GOP presidential candidate Ben Carson is standing by his statement that he would not support a Muslim for president, despite the controversy the statement has created.

Chris Keane/Reuters
US Republican candidate Dr. Ben Carson speaks during the Heritage Action for America presidential candidate forum in Greenville, South Carolina in this September 18, 2015 file photo. Carson said on September 20, 2015 that Muslims were unfit to be president of the United States, arguing their faith was inconsistent with American principles.

Ben Carson won’t apologize for saying he “absolutely would not” support a Muslim for president. He’s doubling down on this opinion despite the controversy it’s created.

On Sunday, a spokesman for Dr. Carson’s presidential campaign said that Carson does not believe individual Muslims should be barred from running for the White House. But the retired neurosurgeon would not vote for a Muslim, and does not believe others should.

“He has great respect for the Muslim community, but there is a huge gulf between the faith and practice of the Muslim faith, and our Constitution and American values,” Carson spokesman Doug Watts told NBC News.

Some public figures supported Carson’s words. Frank Gaffney, a Pentagon official in the Reagan administration, said that a Muslim president might try to govern under sharia (Islamic law), instead of the US Constitution. On “Fox & Friends” Monday, morning co-host Brian Kilmeade said that Carson should not be condemned as a racist for raising the question.

“This is an open dialogue. Why is everyone calling on everyone to apologize?” Mr. Kilmeade said.

But many others were quick to distance themselves from Carson’s opinion, or to criticize it. Fellow GOP hopeful Sen. Ted Cruz of Texas noted that the Constitution explicitly bars a religious test for federal office. Republican candidate and Ohio Gov.
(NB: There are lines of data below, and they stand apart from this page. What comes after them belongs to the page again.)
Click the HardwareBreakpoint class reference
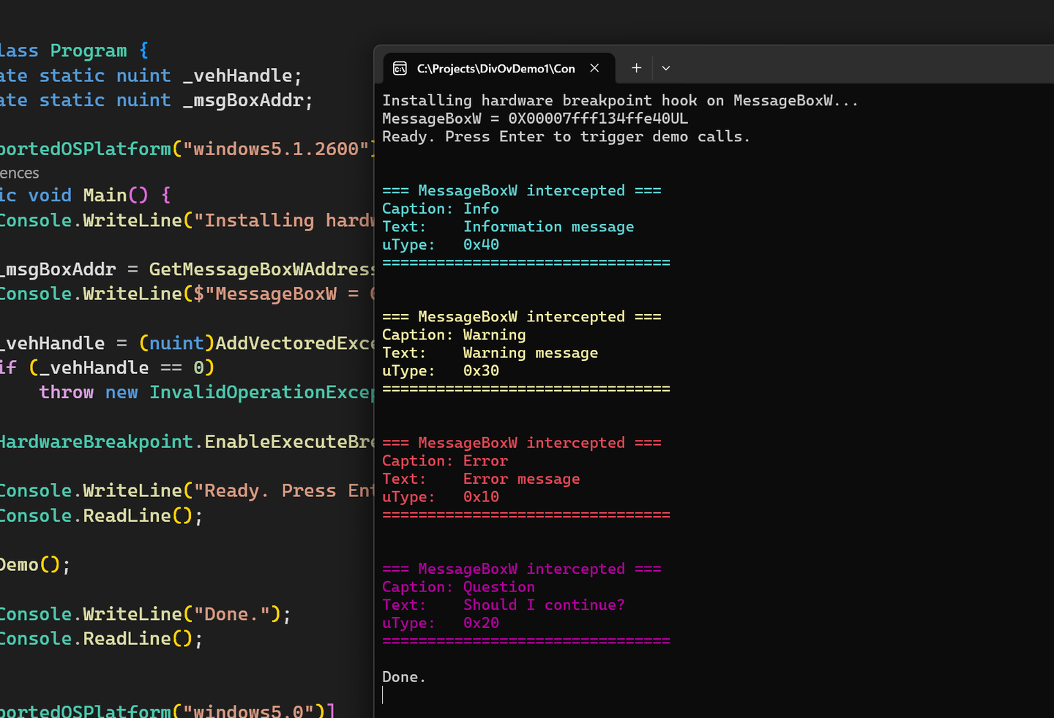 coord(95,442)
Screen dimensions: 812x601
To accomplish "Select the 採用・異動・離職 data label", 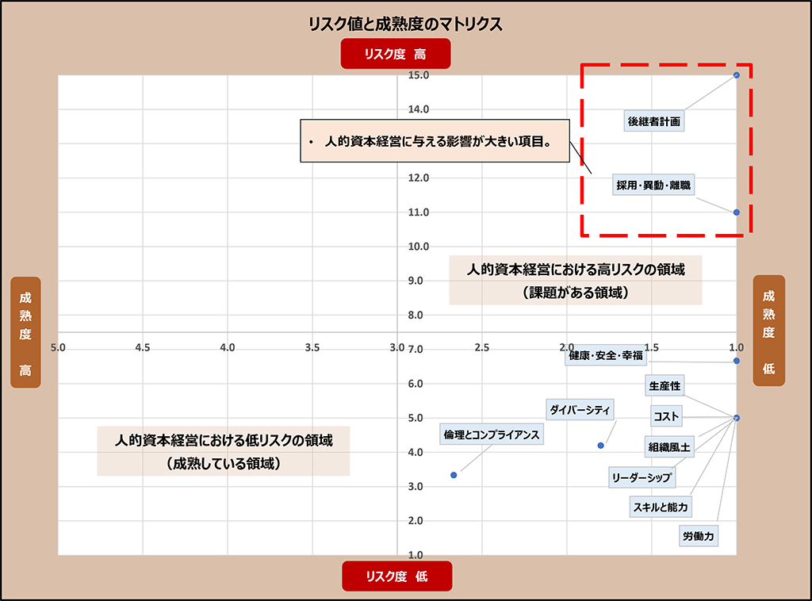I will (653, 186).

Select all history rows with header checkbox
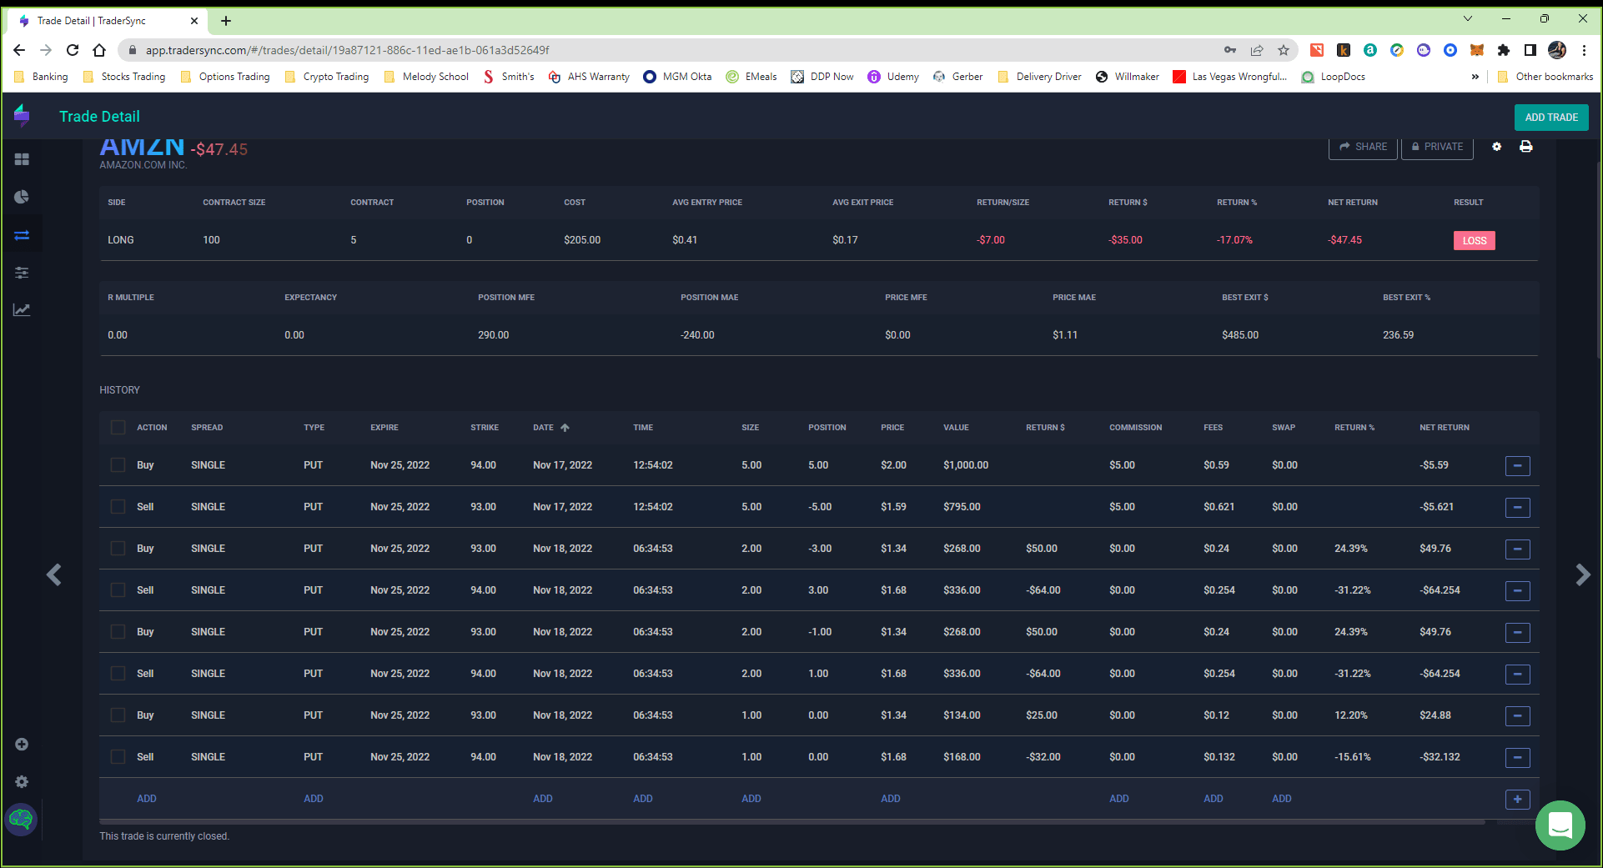pos(118,428)
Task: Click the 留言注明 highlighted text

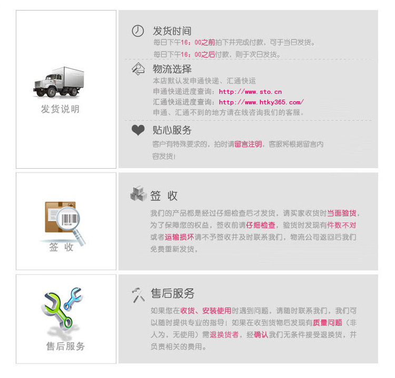Action: click(248, 144)
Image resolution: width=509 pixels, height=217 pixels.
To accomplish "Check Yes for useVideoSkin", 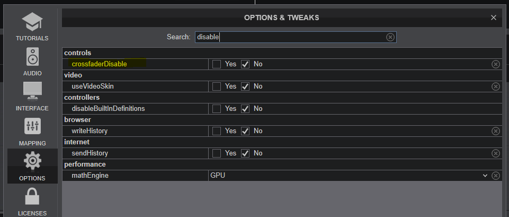I will click(217, 86).
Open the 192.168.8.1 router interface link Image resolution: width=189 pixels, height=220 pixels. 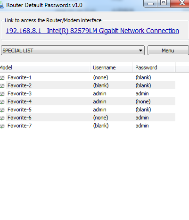92,31
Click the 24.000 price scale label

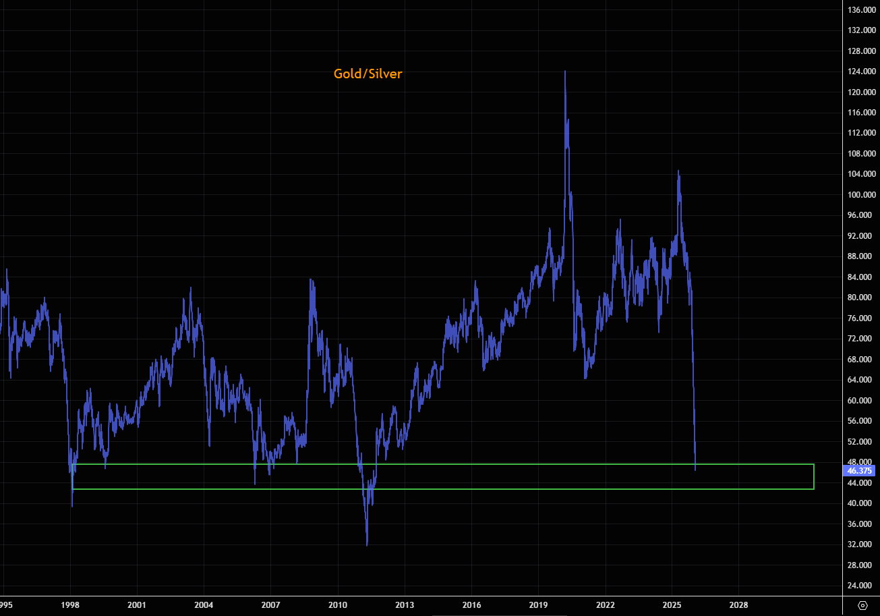pos(862,586)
John Kasich said that important qualifications for president have nothing to do with religion.

Carson’s comments are no different from saying a Catholic should not be president because he or she would follow only Vatican imperatives, many critics noted. That’s a charge that helped derail the 1928 bid of New York Gov. Al Smith for the Oval Office. In 1960, John F. Kennedy felt it important enough to address it directly in a major speech on the separation of church and state.

Carson is a bigot to see Islam as terror and nothing more, writes Ta-Nehisi Coates, a journalist and author who writes often about racial issues.
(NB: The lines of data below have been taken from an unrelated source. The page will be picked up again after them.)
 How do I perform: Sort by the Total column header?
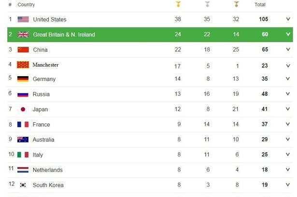pyautogui.click(x=260, y=5)
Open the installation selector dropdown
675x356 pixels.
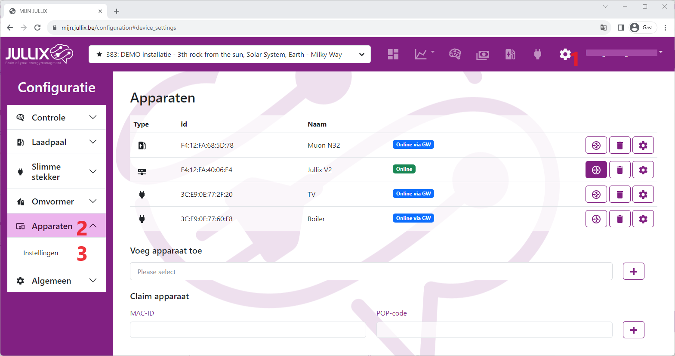pos(229,54)
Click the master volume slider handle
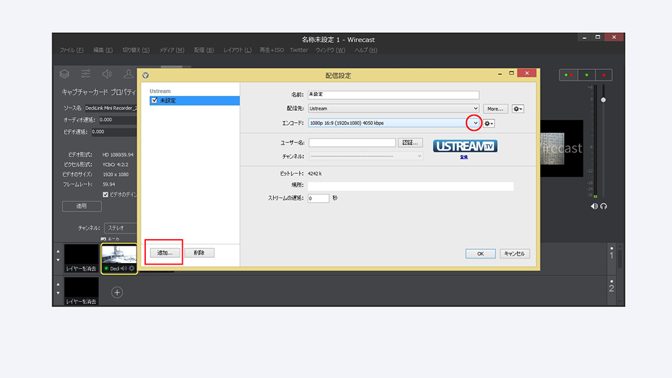Viewport: 672px width, 378px height. coord(603,100)
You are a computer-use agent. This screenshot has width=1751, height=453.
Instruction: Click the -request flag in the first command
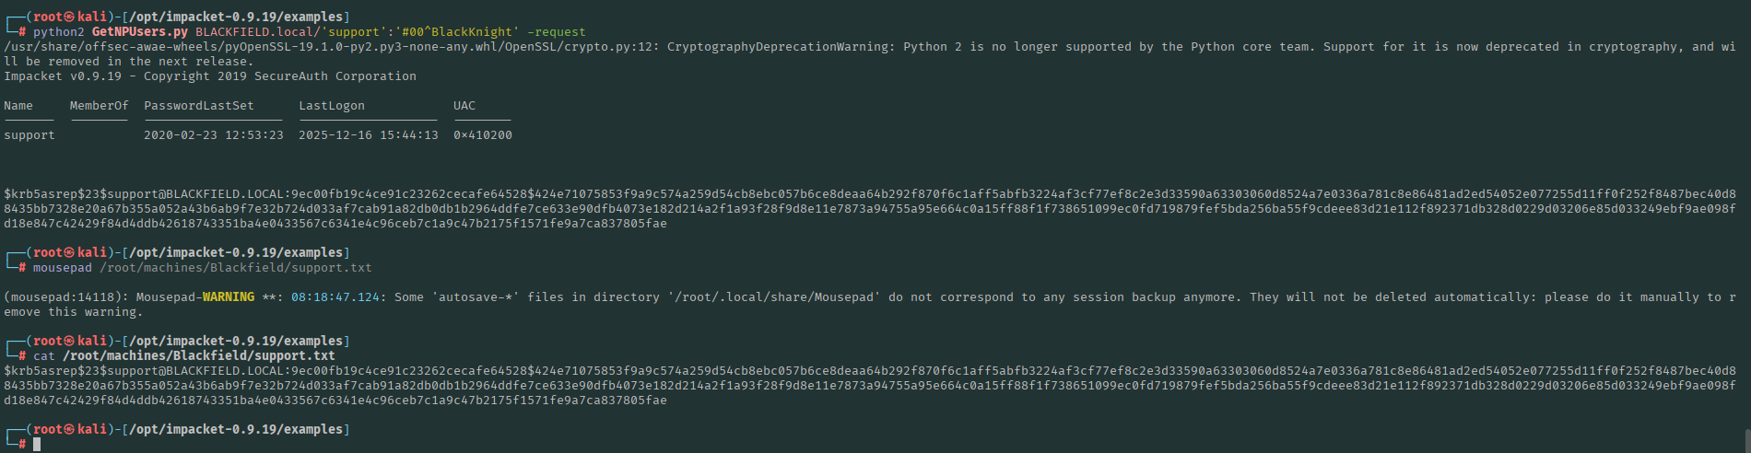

“You would think a wise Christian would be more prudent,” Mr. Coates writes in The Atlantic.

It’s true that substantial numbers of US voters agree with Carson. In a 2015 Gallup poll, 38 percent of respondents said that they would not vote for an otherwise well-qualified Muslim presidential candidate. The comparable figure for Republicans only was 55 percent, a majority.

But the flip side of this is that a majority of the nation – 60 percent – answered “yes” to the vote-for-a-Muslim question. Thus Republicans intent on winning in 2016 are face-palming over the fact that Carson has been drawn into a debate that won’t help the party in the United States at large, and could have been easily avoided.
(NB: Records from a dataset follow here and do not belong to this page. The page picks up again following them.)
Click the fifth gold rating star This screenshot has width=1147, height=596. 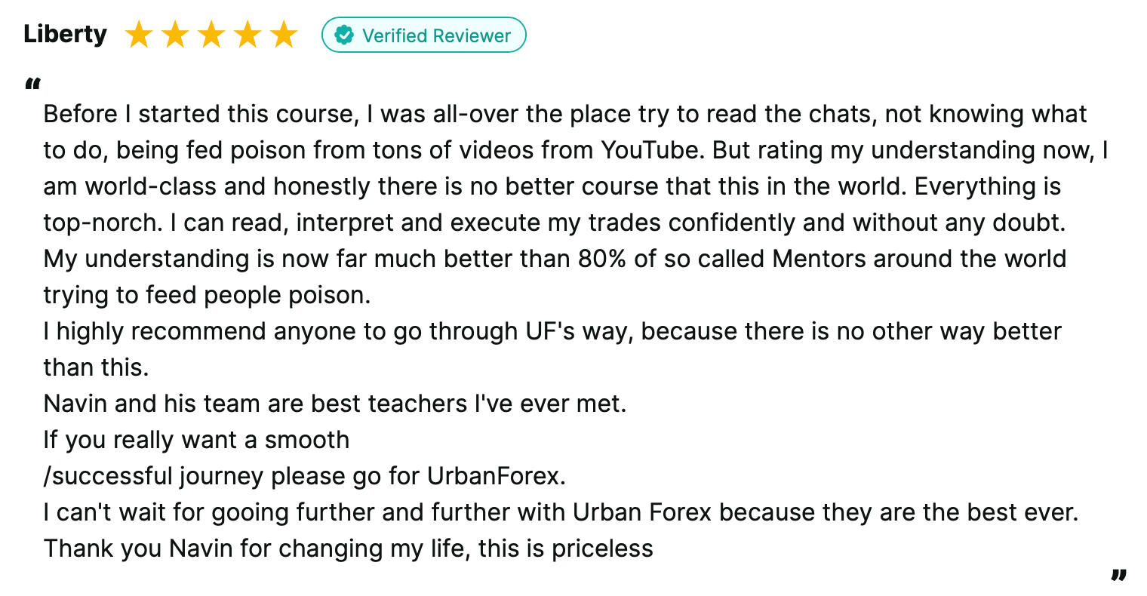coord(284,35)
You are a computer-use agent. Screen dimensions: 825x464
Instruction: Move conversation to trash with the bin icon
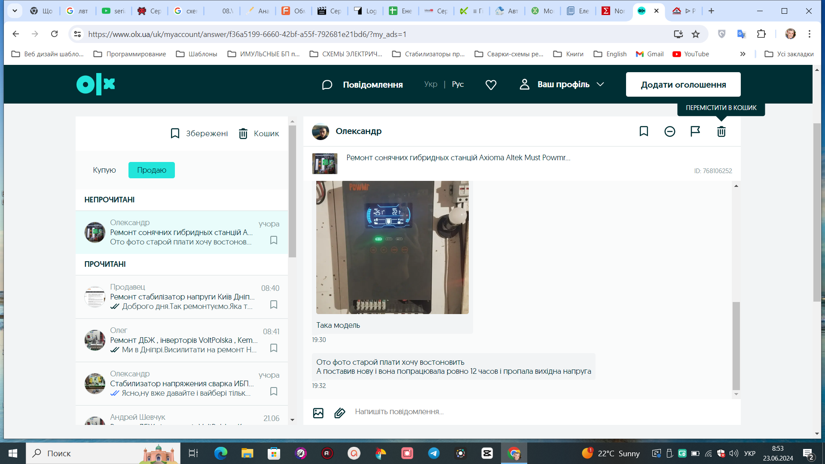pos(721,131)
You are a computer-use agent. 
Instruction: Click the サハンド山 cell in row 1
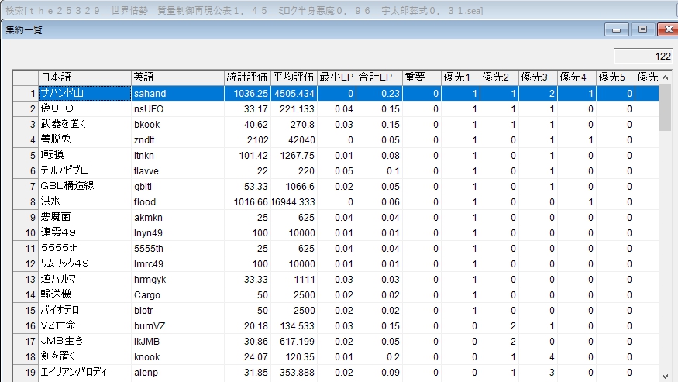[84, 93]
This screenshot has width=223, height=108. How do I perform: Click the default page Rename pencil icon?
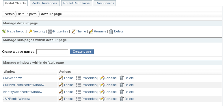[x=91, y=31]
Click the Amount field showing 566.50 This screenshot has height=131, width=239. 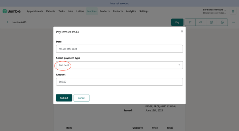coord(120,82)
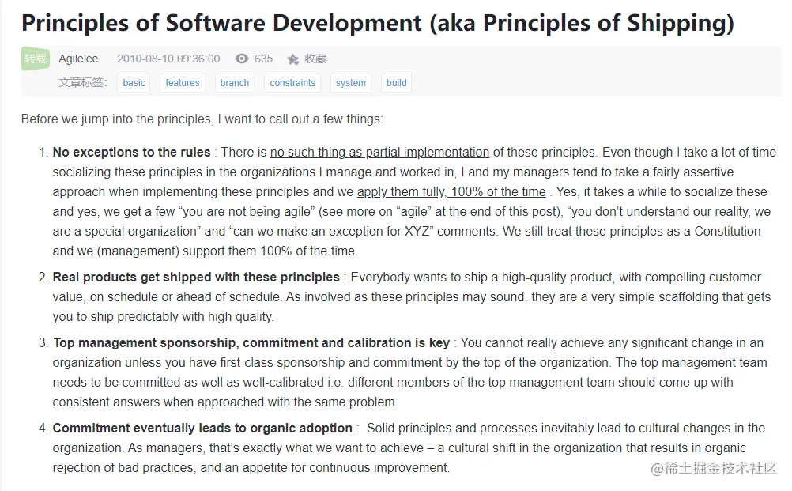Click the publish date 2010-08-10 09:36:00
This screenshot has width=792, height=491.
click(168, 59)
At the right-leaning National Review, Jonah Goldberg writes that whether the US should have a Muslim president is a “hypothetical and ridiculous question." There is no Muslim candidate at the moment in the GOP race. Carson should have sidestepped the issue, but as an inexperienced candidate he allowed the press to bait him into an unhelpful discussion, in Mr. Goldberg’s view.

The right answer would have stressed that there is no religious test for the Oval Office, but all candidates should answer how faith informs their policy agendas, according to the National Review writer.

“If his answers are no good, he won’t get elected,” Goldberg writes.

Donald Trump might be the instigator of this whole contretemps, opine others. Without Mr. Trump in the race, continuing to raise questions about the discredited notion that President Obama was born in Kenya, such a direct question about an entire religion might not have come up.

“This is what happens when a party welcomes with open arms someone who continues to espouse ‘birther’ views – and when that someone leads the party’s presidential nominating race,” write Chuck Todd, Mark Murray, and Carrie Dann of NBC News.